### Assignment
Across the data below, in how many lines does the word "column" appear? Give only the number.

### Input data
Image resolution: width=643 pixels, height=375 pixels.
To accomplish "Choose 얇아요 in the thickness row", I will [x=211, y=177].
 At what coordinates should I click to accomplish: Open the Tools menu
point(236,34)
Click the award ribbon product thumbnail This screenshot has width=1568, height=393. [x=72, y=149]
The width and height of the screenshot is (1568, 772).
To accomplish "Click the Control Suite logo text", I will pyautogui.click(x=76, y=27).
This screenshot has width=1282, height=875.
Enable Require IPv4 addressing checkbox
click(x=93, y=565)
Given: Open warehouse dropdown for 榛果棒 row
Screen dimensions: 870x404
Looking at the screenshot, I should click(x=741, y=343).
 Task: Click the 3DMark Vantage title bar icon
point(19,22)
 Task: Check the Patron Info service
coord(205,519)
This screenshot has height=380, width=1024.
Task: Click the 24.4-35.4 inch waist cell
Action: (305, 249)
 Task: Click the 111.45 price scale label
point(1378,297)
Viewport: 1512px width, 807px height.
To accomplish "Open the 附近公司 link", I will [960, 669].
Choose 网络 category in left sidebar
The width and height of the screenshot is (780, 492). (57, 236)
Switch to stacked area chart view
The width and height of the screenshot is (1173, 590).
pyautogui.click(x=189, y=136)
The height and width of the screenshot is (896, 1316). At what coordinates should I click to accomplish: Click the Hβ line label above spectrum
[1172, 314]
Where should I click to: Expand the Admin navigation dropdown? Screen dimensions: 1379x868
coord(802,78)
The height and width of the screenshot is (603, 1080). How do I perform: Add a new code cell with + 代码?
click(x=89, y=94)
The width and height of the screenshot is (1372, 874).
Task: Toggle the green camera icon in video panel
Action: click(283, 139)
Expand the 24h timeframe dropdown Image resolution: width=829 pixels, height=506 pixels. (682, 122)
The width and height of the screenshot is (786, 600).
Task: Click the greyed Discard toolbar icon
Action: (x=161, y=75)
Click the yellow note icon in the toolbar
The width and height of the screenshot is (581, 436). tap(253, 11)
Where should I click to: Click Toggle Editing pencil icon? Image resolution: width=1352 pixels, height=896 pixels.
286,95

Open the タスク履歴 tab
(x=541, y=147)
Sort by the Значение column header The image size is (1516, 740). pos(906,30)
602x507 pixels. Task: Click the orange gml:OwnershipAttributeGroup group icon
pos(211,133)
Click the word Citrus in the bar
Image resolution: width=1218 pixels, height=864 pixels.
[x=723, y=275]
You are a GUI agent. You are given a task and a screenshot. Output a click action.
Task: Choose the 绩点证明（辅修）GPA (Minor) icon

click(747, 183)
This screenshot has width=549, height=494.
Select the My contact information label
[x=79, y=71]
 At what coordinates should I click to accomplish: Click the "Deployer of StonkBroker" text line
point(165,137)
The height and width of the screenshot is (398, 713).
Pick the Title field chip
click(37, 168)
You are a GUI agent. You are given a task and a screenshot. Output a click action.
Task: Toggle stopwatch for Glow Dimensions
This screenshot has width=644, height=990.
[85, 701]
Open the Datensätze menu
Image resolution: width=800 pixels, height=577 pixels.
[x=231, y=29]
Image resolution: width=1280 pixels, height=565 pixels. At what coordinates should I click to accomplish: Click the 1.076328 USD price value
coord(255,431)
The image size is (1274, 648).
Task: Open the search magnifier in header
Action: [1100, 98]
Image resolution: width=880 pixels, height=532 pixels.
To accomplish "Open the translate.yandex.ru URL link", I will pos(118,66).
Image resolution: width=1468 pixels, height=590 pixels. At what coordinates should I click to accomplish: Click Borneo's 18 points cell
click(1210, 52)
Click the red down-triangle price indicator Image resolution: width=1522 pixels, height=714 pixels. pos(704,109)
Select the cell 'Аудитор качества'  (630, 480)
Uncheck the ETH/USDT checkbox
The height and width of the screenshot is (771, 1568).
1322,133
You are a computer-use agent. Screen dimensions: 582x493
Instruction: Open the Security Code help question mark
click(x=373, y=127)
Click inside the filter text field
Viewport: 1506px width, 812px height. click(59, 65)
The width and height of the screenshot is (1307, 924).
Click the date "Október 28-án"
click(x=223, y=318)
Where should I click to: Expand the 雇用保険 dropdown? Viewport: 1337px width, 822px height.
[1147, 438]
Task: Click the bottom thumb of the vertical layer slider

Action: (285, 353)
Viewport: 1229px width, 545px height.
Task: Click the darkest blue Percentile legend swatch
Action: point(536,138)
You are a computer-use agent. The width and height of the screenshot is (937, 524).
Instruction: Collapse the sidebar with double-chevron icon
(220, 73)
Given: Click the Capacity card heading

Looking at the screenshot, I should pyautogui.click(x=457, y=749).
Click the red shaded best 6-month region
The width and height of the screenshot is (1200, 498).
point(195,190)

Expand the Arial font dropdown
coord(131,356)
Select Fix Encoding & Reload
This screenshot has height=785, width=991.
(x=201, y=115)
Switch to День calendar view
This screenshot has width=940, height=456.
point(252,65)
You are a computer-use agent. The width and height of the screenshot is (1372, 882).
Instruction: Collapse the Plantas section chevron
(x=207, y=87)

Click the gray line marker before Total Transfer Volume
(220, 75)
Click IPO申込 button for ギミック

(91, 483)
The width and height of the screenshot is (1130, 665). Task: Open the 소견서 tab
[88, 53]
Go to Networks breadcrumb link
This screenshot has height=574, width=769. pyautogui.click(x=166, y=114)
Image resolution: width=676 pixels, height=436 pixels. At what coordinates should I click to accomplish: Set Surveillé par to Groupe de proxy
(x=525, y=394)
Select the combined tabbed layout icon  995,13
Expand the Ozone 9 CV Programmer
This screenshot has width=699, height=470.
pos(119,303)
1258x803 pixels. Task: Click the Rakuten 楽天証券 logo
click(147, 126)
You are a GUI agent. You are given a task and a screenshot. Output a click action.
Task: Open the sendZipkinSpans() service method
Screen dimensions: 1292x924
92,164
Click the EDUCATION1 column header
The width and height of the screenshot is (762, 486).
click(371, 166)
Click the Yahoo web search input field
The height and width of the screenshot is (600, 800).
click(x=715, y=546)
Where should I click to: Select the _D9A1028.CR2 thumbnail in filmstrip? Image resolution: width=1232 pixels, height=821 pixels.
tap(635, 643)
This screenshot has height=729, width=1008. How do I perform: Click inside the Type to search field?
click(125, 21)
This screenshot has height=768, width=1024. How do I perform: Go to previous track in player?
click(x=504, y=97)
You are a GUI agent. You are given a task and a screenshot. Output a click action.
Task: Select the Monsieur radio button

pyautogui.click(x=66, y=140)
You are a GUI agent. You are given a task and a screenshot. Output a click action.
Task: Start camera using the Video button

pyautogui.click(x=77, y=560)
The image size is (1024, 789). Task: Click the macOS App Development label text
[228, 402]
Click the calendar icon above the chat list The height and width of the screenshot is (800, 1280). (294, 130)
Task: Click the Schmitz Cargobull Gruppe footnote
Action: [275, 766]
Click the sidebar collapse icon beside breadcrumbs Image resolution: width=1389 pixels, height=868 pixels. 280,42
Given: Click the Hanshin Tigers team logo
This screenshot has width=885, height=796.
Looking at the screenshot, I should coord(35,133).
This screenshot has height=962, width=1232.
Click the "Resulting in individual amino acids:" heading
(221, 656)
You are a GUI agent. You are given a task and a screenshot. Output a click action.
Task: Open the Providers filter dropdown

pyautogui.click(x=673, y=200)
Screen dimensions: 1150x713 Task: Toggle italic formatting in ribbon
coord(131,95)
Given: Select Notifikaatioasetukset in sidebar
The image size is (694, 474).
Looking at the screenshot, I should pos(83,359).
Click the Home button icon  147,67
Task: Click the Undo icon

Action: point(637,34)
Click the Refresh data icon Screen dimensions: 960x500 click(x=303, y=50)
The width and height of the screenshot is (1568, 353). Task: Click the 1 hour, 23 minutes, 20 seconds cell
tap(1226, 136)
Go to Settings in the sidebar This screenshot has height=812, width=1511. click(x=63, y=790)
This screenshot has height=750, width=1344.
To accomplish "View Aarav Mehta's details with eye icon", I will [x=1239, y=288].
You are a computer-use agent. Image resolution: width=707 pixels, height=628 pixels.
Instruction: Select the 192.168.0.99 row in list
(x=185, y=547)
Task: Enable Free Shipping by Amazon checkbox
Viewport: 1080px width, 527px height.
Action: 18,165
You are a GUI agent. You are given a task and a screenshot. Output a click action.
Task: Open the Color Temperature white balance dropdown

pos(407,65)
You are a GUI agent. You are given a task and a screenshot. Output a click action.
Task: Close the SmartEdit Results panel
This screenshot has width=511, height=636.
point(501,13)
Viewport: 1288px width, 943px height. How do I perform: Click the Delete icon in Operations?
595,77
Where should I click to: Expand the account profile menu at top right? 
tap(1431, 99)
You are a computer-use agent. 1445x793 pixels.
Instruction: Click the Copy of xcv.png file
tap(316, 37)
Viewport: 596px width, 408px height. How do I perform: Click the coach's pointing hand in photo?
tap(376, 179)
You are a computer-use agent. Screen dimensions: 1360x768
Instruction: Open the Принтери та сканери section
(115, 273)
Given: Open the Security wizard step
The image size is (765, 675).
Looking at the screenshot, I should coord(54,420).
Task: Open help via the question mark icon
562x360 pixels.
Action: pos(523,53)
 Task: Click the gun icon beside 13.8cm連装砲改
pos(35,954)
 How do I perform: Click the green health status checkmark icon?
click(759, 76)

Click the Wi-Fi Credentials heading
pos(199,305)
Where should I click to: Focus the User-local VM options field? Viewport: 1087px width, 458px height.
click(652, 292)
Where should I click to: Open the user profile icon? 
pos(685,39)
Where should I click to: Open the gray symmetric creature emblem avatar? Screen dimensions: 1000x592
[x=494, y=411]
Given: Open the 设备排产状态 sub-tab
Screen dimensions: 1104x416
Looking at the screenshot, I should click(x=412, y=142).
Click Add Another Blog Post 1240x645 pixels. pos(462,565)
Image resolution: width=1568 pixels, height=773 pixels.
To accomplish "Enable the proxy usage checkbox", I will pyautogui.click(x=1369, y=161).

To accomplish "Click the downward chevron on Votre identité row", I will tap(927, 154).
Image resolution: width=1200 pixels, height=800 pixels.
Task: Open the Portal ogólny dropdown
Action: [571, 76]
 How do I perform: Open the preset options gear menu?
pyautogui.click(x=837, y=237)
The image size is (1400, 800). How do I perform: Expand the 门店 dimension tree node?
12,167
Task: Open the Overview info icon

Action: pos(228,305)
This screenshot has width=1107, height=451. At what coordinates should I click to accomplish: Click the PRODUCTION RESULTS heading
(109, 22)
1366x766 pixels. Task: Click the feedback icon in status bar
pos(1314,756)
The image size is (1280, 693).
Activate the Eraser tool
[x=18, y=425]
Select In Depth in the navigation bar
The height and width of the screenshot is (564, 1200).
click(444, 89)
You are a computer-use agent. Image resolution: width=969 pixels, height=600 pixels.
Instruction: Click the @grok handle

### Your response
2